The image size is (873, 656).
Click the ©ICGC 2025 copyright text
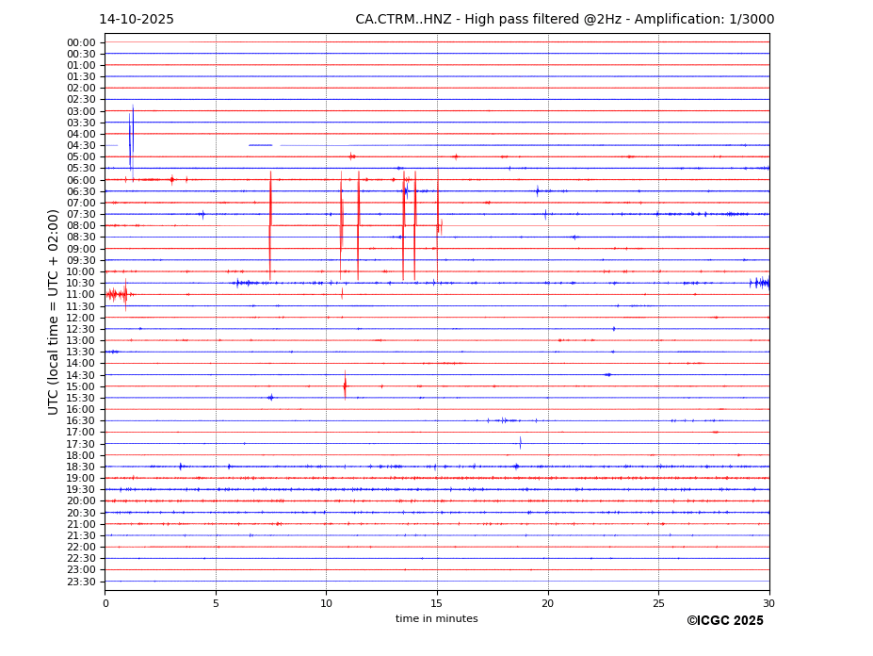tap(724, 621)
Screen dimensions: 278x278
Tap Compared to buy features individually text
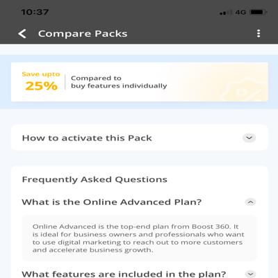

* * * * * * *

Try it => Would you return the entries verbatim, minus any images?

Your response =>
The image size is (873, 656).
Click the ©ICGC 2025 copyright text
tap(724, 621)
Screen dimensions: 278x278
Tap Compared to buy features individually text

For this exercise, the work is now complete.